Once again this type of reasoning shows a lack of understanding from the fact that the lemon cultivator is happier doing the exchange and ending up with $90 of cash then if he hadn’t exchanged anything and still had his $100 in cash. If it had not been for the exchange, he would have had a monotonous diet of just lemons.
The enemies of trade deficits make things look very gloomy when they start to talk about how the world is changing its ways due to international trades, saying that the foreigners are coming in to take their country over. To see their point of view, imagine that instead of starting out with $100, each one of the vegetable cultivators were to start out with 100 lots of land that were worth $1 per lot. The only way the lemon cultivator can obtain $10 to pay his trade deficit is by selling ten lots of land to the carrot cultivator. In other words, the trade they become involved in is part of the 20 apples plus 10 lots of land, with a combined value of $30. Since 10 lots of land of the lemon cultivator now belongs to the carrot cultivator, those who do not like deficits think that the lemon cultivator sold his country off.

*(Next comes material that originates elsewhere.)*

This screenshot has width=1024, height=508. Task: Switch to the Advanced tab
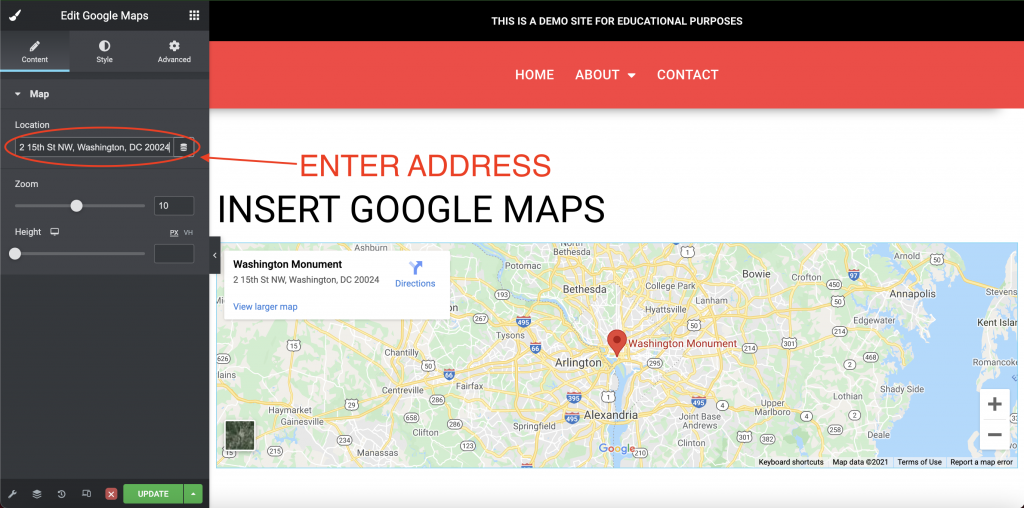174,51
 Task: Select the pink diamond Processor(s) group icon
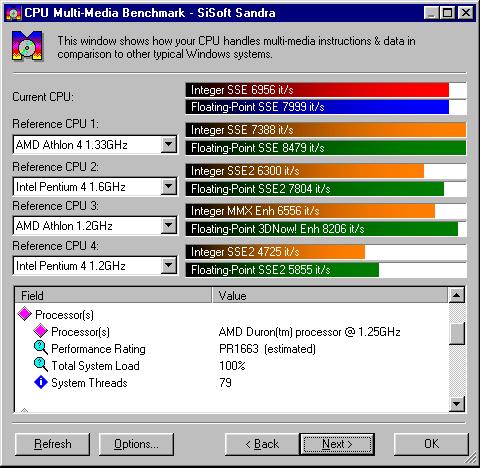[25, 314]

These property transfers actually occur in real life. During the eighties, the United States had some massive deficits with Japan. When this occurred it made some individuals and Japanese corporations into owners of many companies and famous buildings in that country. This obviously scared a lot of patriotic politicians within the United States because they did not understand that any exchange that is done, be it with foreigners or with fellow citizens, has as a purpose to make all the involved more content. I mean what is the problem with using an amount of your goods in other countries? Does it need to stay in your country? If you look at the case of the United States in the eighties, they did not see any advantage of remaining as the owners of Times Square and Columbia Pictures when they were actually interested in changing them for Honda Accords and video recorders Sony. This set off such a rage against the Japanese that it was ridiculous given the fact that the largest groups of foreign proprietors during that time were the British.
Unfortunate as it is, it is not always understood that the objective of this kind of trade is to actually make everyone more content. A lot of people conceive trade like an antagonistic way of trying to dominate and rule other countries through surplus trades, so that you can end up being owners of all the assets. With this end they argue in favor of designed restrictions to manipulate commercial trade, so that their country always has surplus trades. But those policies always end up failing, because every time you place a set tax price to imports in order to discourage them and improve their trade balance, other countries can do the same. The result of these trade wars is that all the barriers, restrictions and assessment put into them on both sides reduce the international trade to almost nothing. Nobody wins and nobody is happy.
Therefore, during the last fifty years the governments have pressured so that there are less restrictions on the international trade. The movement being made towards free trade has resulted in hundreds of thousands and millions of new jobs and a considerable increase in the standards of life and more happiness because people all around the world want to be free to interchange and buy whatever they want in order to be satisfied and happy, even if this means buying from a foreign country.